The country shares its borders with Angola, Botswana, South Africa, Zambia and a most unforgiving neighbor in the form of the Atlantic Ocean setting the country’s 1,572-km-long (977-mile-long) western edge. With the northern portion of its coastline being widely known as the Skeleton Coast due to its abundance of desert sand, bleached bones of whales, wrecked ships and more, Namibia is a striking contrast to its former geologic neighbor, Brazil.

Offshore Namibia is part of the plate tectonic conjugate of offshore Brazil and lies on the West African continental margin adjacent to Angola, according to Pancontinental Oil & Gas N.L. It is the company’s opinion that the underexplored area has the potential to hold very large oil and gas reserves, per its website.

Considering the significant success of Brazil and Angola, exploration successes offshore Namibia have been few in number. The most recent occurred in 2013 with the recovery of a disappointing 1.8 liters of light oil from poorly developed reservoir rocks at the Wingat-1 well in the petroleum exploration license (PEL) 23 located south of PEL 37, according to Pancontinental. However, the company did note the importance of the recovery as having verified the presence of a working oil system in the Walvis Basin.

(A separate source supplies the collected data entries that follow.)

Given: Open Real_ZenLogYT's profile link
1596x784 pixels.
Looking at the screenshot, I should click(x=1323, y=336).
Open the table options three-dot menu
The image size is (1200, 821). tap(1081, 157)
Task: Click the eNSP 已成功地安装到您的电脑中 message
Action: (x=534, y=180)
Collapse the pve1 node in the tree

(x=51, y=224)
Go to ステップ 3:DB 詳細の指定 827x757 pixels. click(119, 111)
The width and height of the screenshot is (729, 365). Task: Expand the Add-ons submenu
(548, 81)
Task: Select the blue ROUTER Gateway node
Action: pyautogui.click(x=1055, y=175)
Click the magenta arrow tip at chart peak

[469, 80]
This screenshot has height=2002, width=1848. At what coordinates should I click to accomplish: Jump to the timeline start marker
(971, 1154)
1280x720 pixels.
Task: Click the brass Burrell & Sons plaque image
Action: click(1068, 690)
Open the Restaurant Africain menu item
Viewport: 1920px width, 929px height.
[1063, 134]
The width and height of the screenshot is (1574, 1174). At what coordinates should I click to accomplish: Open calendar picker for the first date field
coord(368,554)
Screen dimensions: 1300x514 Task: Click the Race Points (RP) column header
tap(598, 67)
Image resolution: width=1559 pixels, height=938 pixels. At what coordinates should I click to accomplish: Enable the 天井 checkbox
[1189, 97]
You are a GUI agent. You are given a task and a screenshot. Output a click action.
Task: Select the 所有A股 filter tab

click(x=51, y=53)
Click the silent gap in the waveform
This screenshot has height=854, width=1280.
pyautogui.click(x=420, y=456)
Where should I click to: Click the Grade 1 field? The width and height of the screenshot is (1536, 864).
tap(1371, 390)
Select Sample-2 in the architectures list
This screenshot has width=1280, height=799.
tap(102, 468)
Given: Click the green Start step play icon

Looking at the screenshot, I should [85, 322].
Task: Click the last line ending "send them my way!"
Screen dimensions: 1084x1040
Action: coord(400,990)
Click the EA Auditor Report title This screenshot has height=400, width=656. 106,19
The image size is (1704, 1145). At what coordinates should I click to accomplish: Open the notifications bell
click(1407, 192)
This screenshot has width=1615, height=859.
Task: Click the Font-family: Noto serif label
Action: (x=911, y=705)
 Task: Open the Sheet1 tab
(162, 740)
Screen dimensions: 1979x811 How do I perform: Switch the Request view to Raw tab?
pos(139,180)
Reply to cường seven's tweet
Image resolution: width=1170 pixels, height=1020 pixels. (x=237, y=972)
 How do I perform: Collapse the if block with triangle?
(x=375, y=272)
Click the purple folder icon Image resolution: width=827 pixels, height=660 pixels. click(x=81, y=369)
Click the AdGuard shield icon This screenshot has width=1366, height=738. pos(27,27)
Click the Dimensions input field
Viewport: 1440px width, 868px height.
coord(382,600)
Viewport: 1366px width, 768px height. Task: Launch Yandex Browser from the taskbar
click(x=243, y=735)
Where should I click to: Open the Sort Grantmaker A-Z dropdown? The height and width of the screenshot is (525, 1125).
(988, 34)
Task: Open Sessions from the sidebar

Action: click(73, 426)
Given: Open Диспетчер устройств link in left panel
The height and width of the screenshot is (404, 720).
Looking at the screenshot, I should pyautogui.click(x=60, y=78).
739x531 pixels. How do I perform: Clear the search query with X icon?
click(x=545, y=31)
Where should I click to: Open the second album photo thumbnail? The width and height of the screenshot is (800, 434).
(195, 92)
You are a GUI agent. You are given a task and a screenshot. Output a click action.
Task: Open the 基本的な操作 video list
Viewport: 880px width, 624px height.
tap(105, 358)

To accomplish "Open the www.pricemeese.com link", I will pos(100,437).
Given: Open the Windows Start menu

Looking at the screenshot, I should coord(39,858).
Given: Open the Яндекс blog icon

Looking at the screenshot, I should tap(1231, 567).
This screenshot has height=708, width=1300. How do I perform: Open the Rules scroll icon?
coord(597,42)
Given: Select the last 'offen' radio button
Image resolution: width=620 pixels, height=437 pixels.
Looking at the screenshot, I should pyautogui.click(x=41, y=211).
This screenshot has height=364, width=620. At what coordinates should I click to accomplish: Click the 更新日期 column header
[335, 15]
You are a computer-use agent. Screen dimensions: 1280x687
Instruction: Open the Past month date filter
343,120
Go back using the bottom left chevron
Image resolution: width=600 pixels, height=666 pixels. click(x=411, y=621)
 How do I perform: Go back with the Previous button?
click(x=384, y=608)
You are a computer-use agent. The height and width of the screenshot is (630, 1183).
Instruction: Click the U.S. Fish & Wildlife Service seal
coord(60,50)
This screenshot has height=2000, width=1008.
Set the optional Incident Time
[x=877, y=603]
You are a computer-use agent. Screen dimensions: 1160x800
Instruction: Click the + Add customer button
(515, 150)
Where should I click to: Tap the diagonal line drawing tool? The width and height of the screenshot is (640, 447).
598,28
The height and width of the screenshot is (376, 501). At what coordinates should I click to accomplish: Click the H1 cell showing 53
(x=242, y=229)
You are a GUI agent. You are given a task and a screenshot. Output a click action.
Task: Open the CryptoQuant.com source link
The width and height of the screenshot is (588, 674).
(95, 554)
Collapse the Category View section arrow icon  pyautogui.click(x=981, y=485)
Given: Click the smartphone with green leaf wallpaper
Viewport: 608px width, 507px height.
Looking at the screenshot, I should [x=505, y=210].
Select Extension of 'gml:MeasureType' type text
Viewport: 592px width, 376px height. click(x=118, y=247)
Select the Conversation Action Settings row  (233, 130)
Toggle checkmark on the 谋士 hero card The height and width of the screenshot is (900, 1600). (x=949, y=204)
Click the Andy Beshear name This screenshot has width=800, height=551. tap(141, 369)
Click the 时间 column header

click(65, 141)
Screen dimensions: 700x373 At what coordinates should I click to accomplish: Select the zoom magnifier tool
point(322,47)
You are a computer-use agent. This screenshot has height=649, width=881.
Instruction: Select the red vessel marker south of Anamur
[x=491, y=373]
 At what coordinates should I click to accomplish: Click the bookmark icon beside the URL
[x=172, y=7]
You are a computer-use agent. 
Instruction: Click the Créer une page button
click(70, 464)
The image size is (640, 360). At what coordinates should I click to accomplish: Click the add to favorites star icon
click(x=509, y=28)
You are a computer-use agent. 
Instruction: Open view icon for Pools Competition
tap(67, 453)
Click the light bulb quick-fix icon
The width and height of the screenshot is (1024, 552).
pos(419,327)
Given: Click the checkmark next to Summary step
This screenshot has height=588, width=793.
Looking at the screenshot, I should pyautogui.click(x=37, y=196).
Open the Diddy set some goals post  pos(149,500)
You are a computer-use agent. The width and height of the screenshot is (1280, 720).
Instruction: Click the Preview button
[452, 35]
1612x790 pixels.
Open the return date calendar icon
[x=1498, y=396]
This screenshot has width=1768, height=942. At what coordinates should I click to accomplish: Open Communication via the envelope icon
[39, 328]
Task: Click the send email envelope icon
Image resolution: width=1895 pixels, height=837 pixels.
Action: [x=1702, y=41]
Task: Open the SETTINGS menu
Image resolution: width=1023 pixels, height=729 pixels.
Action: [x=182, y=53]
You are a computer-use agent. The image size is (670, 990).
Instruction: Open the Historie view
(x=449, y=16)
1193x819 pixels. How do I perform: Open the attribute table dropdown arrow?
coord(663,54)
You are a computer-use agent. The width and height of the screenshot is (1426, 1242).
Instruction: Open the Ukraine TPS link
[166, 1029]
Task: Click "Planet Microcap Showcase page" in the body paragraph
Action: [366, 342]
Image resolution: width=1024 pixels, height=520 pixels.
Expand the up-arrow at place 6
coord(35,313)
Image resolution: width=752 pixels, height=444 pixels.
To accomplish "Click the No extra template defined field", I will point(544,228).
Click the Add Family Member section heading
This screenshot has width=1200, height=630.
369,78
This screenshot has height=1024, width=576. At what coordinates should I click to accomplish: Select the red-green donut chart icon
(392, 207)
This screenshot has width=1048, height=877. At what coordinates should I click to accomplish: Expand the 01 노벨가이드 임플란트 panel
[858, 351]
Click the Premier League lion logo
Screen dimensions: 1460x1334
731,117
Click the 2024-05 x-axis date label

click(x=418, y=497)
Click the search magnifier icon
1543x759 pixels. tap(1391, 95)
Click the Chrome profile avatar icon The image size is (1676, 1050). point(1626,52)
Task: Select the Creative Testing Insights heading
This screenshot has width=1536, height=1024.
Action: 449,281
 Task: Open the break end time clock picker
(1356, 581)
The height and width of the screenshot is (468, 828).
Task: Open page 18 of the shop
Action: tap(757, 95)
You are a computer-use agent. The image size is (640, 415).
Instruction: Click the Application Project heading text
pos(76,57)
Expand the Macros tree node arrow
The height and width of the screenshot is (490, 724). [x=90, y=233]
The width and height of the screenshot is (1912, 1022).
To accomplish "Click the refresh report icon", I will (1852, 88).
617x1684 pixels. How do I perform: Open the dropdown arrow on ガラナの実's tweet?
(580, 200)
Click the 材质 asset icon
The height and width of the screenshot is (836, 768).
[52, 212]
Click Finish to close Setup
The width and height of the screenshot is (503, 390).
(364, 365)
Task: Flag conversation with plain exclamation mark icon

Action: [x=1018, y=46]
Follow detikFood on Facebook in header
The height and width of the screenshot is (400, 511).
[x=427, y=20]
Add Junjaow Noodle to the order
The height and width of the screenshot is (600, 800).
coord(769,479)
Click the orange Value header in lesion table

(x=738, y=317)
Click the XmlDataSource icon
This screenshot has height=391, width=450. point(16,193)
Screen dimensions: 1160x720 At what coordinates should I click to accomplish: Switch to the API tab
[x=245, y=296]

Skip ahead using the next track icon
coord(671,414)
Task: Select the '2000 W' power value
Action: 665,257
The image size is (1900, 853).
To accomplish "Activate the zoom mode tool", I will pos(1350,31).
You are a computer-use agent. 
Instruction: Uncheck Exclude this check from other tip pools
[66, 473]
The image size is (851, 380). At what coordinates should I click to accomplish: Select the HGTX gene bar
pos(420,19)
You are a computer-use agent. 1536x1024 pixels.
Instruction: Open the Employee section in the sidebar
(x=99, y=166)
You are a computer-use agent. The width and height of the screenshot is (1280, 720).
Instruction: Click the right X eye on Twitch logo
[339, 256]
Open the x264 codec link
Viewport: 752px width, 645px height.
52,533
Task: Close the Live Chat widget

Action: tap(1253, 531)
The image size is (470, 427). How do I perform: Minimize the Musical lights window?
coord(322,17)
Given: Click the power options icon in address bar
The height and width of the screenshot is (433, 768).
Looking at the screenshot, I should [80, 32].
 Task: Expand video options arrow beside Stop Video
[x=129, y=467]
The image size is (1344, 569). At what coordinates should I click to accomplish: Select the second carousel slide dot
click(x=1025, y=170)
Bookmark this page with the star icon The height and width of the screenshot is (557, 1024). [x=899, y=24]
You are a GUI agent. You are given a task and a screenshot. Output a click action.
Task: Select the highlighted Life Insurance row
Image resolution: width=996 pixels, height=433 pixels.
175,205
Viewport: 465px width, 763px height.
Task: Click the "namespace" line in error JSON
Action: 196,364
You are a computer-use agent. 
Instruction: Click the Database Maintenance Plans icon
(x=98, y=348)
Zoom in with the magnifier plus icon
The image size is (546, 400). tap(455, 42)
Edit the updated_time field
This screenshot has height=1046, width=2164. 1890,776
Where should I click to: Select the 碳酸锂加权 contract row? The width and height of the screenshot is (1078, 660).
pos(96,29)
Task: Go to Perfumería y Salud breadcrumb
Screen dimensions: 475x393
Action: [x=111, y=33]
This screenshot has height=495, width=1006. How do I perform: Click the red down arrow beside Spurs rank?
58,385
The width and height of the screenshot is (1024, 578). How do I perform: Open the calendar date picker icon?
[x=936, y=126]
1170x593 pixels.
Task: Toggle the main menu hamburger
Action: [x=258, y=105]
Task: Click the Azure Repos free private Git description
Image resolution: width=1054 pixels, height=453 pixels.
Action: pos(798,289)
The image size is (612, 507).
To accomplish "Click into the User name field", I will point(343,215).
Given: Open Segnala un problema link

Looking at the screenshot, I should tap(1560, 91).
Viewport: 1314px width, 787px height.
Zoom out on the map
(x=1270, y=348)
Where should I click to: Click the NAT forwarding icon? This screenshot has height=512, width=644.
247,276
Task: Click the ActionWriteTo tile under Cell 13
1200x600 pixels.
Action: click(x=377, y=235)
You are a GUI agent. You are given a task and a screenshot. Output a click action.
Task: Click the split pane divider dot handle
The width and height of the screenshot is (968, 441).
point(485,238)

In the five years since that discovery, several companies, including Shell, ONGC Videsh and Total, have farmed into positions in the blocks surrounding the find. In February Exxon Mobil acquired a 40% participating interest from Galp Energia in PEL 82.

As the operator of PEL 37, Tullow Namibia Ltd. contracted Ocean Rig for the sixth-generation deepwater drillship Poseidon to conduct operations in PEL 37 at its Cormorant prospect in a water depth of about 550 m (1,804 ft), according to a press release from Africa Energy in March. The prospect is one in a series of extensive base-ofslope turbidite fan prospects with significant combined resource potential, the release noted.

“Exxon Mobil’s recent entry into a block adjoining PEL 37 confirms our positive view of the geology in this region,” said Jan Maier, Africa Energy’s vice president of exploration, in the press release.

Partners in the PEL 37 joint venture include Tullow Namibia Ltd., ONGC Videsh Vankorneft Pte Ltd. and Paragon Oil and Gas. Africa Energy has an interest in the license through its share in a subsidiary of Pancontinental Oil & Gas N.L.

Time will soon tell if the flight from the Emerald Isle to Skeleton Coast may be one best suited for a seabird like the cormorant rather than a crow.